C’è anche Agrigento, con il tempio della Concordia ripreso con un drone, tra le immagini scelte dalla Rai per promuovere la nuova stagione delle fiction che accompagneranno il pubblico a partire dal prossimo autunno. Nel promo in onda in questi giorni su Rai Uno, infatti, compare un’immagine aerea del tempio della Concordia per ricordare che nel palinsesto c’è anche la miniserie “Livatino – Il giudice e i suoi assassini”, una delle produzioni più attese.

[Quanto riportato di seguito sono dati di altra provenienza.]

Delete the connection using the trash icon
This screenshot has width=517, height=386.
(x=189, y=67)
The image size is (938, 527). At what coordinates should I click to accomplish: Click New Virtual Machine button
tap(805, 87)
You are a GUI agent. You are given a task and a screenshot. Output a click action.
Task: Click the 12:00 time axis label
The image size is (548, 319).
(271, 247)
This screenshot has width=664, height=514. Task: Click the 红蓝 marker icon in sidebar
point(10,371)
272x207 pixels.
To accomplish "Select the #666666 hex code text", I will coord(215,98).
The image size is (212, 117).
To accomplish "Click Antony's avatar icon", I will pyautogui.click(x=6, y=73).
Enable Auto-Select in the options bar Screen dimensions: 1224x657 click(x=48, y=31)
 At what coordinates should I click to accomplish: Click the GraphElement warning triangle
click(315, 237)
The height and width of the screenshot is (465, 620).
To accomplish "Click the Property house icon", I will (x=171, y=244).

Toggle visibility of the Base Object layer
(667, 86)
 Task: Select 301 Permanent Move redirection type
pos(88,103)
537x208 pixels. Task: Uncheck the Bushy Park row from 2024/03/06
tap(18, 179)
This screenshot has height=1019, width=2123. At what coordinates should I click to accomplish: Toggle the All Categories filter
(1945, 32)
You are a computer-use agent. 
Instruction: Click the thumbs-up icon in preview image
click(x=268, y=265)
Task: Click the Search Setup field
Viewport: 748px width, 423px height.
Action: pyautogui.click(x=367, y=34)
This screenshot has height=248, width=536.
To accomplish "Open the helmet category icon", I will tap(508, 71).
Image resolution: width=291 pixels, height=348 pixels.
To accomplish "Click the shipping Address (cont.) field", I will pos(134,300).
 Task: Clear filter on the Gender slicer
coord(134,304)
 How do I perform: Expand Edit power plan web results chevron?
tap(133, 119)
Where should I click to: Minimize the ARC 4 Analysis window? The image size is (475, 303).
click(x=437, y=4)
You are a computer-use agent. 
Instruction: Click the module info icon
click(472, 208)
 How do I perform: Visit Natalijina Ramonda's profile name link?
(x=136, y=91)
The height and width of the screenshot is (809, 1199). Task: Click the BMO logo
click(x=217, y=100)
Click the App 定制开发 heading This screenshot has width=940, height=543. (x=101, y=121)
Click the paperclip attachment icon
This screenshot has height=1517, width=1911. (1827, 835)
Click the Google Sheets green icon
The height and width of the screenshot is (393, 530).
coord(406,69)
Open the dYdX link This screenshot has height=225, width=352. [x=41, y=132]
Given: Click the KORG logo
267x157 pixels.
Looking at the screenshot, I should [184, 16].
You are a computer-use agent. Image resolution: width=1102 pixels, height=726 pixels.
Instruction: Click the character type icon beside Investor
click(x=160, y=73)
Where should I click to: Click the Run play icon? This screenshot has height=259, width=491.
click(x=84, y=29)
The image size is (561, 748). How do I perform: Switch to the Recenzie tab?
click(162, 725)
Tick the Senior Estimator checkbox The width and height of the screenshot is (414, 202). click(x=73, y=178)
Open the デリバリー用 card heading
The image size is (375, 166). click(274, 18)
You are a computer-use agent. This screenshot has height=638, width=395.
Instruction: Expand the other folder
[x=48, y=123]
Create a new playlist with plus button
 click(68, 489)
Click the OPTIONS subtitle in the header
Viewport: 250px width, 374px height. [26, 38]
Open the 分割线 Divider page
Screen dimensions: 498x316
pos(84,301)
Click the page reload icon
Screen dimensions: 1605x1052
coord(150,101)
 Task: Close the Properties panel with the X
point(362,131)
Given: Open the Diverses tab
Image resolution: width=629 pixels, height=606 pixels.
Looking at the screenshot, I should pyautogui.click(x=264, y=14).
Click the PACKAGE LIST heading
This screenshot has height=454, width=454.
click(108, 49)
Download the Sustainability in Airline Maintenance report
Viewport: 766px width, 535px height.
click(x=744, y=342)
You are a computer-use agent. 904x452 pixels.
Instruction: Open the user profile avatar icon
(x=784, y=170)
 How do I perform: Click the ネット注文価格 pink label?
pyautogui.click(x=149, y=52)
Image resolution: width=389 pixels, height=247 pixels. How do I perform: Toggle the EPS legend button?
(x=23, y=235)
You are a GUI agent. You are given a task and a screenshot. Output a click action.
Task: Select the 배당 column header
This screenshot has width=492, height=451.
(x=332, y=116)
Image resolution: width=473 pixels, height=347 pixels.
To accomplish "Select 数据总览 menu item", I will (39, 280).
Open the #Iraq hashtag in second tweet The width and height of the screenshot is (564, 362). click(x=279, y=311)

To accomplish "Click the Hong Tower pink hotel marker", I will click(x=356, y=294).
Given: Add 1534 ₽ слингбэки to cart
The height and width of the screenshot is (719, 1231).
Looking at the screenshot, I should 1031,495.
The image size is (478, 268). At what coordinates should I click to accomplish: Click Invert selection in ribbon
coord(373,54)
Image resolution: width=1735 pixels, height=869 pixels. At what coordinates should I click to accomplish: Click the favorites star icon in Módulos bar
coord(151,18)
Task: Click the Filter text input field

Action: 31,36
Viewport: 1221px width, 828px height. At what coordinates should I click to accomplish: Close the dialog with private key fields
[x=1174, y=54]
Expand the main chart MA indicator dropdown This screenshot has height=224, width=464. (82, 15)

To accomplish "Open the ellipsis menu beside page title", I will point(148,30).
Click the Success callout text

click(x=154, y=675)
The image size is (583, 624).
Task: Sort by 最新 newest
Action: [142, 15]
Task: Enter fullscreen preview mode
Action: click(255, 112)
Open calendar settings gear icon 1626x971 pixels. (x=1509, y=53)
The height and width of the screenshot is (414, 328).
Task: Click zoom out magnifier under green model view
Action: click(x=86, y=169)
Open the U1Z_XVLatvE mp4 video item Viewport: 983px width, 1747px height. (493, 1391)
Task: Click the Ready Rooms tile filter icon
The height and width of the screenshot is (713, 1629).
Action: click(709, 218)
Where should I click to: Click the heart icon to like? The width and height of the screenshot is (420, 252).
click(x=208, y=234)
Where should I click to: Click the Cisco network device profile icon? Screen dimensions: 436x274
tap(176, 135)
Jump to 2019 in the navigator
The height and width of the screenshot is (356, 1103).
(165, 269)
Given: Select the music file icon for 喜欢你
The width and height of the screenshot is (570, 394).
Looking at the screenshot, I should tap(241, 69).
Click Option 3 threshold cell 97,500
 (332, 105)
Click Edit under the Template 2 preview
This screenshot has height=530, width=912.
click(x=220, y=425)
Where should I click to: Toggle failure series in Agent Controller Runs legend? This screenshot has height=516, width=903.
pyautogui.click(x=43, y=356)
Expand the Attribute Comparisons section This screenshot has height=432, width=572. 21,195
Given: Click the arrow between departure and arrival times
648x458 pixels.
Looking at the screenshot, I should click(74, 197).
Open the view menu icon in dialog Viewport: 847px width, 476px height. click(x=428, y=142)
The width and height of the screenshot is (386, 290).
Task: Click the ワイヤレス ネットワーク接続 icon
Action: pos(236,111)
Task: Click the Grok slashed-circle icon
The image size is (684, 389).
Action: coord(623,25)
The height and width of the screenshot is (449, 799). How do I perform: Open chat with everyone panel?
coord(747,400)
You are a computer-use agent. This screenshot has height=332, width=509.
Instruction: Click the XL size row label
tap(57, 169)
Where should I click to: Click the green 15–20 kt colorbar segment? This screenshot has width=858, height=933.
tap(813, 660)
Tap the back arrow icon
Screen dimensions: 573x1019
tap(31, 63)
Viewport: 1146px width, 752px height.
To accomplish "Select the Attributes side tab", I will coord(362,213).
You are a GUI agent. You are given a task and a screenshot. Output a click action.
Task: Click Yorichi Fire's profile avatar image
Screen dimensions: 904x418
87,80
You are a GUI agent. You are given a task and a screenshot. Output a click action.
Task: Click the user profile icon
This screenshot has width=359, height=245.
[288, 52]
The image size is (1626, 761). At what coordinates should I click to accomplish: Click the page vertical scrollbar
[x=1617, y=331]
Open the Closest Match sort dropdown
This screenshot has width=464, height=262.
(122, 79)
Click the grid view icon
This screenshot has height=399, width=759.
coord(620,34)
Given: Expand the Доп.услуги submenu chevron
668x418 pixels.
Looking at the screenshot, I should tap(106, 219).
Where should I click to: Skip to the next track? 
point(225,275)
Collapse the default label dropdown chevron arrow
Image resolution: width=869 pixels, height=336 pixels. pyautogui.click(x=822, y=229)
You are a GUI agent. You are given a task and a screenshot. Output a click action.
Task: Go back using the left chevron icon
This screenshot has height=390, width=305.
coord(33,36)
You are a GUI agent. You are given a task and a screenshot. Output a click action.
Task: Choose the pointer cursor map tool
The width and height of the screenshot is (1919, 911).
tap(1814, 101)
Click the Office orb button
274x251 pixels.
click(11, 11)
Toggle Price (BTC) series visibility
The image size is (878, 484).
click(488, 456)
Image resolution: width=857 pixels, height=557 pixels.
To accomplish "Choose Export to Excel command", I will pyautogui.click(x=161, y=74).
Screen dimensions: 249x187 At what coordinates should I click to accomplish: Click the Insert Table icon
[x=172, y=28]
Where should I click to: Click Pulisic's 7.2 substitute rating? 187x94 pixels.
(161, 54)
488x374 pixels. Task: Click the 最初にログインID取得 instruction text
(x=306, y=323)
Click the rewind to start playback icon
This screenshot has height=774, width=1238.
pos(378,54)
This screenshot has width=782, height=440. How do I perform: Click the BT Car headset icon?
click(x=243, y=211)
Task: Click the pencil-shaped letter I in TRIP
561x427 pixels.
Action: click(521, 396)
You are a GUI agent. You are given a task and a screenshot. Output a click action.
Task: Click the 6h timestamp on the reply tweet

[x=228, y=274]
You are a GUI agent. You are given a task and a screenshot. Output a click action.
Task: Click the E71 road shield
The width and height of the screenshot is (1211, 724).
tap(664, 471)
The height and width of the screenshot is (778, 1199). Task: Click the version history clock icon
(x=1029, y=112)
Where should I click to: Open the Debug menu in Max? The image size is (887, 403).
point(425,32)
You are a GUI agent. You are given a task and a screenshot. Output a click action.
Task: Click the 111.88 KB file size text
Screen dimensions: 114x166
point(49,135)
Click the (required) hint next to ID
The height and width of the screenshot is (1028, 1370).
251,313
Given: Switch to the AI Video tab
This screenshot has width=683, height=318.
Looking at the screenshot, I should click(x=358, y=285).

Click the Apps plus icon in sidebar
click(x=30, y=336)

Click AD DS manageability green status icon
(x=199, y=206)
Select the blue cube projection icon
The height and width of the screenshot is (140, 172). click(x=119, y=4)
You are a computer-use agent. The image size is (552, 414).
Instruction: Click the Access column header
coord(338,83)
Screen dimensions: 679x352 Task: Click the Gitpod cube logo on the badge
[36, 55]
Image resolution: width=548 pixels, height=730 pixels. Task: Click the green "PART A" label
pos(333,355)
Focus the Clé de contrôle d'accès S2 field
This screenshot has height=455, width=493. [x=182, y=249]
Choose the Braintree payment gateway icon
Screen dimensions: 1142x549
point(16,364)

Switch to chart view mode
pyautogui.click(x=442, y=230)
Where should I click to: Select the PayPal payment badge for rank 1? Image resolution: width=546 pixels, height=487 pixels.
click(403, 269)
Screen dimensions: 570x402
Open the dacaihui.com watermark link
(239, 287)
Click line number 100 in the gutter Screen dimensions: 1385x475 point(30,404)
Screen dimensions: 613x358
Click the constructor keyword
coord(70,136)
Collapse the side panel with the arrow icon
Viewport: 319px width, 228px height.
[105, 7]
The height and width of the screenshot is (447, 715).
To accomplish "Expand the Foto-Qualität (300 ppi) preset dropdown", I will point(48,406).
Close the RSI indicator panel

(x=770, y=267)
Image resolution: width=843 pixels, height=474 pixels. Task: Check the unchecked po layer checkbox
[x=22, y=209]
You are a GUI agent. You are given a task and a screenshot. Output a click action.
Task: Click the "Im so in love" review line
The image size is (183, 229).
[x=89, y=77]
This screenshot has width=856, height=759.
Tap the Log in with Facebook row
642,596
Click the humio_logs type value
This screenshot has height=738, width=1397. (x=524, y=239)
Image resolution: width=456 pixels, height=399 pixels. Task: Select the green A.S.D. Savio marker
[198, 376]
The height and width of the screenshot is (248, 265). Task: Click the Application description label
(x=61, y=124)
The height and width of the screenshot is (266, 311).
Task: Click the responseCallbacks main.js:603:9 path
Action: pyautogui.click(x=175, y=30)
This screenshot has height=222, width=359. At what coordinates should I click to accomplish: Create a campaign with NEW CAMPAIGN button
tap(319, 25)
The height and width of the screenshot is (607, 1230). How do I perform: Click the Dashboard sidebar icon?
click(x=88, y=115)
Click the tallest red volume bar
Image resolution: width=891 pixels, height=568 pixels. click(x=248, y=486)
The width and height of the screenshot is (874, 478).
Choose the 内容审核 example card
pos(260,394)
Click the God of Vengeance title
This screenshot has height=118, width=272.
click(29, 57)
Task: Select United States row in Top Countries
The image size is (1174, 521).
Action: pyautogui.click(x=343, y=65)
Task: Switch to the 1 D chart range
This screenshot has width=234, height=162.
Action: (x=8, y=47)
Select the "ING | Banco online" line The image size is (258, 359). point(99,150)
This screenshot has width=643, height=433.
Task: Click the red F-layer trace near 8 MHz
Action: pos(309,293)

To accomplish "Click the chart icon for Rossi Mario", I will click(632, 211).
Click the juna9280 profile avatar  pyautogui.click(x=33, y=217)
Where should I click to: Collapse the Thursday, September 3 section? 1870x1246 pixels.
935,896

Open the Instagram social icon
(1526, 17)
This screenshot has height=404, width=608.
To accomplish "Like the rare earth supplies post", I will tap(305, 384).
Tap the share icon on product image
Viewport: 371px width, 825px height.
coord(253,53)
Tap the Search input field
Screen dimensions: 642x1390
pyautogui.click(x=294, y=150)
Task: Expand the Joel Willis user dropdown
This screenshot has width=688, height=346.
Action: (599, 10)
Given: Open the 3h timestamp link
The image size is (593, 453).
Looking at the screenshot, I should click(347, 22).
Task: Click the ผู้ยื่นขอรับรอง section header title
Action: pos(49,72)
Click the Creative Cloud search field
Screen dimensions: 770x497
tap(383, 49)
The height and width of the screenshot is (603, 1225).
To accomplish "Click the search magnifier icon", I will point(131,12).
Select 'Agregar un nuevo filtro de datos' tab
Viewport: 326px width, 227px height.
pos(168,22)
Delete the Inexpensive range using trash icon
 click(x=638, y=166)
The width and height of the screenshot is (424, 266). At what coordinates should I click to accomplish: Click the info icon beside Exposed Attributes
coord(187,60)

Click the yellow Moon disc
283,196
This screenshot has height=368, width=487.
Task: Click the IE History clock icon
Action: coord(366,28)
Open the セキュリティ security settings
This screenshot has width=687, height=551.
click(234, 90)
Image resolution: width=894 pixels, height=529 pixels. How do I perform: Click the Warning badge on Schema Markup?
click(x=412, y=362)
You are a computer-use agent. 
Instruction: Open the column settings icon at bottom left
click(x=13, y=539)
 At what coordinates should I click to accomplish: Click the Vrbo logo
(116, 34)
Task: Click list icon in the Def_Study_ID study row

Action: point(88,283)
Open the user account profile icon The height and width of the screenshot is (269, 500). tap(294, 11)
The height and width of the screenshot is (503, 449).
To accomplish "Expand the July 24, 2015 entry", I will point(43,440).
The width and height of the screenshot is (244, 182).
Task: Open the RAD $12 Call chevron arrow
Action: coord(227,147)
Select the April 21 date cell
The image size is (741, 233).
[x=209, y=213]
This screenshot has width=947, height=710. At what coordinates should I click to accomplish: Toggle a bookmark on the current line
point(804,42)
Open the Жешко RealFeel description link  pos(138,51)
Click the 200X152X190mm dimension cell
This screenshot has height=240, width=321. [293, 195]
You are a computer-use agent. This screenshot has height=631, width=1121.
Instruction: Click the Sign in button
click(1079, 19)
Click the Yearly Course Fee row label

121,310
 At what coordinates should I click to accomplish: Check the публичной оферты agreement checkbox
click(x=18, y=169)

Diretta da Michele Placido, racconterà la vicenda umana e professionale del giudice Rosario Livatino, assassinato dalla mafia il 21 settembre 1990 lungo la strada statale 640 mentre si recava al tribunale di Agrigento. La serie, composta da 4 episodi di circa 50 minuti ciascuno, sarà trasmessa in autunno in due serate su Rai Uno e rappresenta uno dei titoli di punta dell’offerta fiction 2026-2027 del servizio pubblico.
Secondo la sinossi ufficiale, la narrazione si sviluppa nell’Agrigentino degli anni Ottanta, dove si intrecciano i destini del giovane magistrato e di un gruppo di stiddari cresciuti nella povertà e attratti dalla criminalità come strumento di riscatto sociale. Da una parte Livatino, impegnato a colpire il potere mafioso attraverso il sequestro dei patrimoni e degli interessi economici; dall’altra l’ascesa della Stidda fino all’agguato mortale del 21 settembre 1990. La miniserie racconterà così il confronto tra legalità e violenza restituendo il profilo di un magistrato che la Chiesa ha poi proclamato beato, primo giudice nella storia a ricevere questo riconoscimento.
Nel cast figurano Giuseppe De Domenico nel ruolo di Rosario Livatino, Leonardo Maltese, Nino Frassica, Michela De Rossi, Ninni Bruschetta e Brenno Placido. La sceneggiatura porta la firma di Angelo Pasquini, Fidel Signorile e Michele Placido. Si tratta di una produzione Rai Fiction, Goldenart e Rai Com.
La presenza del tempio della Concordia nello spot, seppure per pochi secondi, cristallizza sullo schermo l’immagine della città preannunciando il racconto televisivo di una storia profondamente legata al territorio, quella del “giudice ragazzino” la cui testimonianza di giustizia continua ancora oggi a essere uno dei riferimenti più forti nella lotta alla mafia.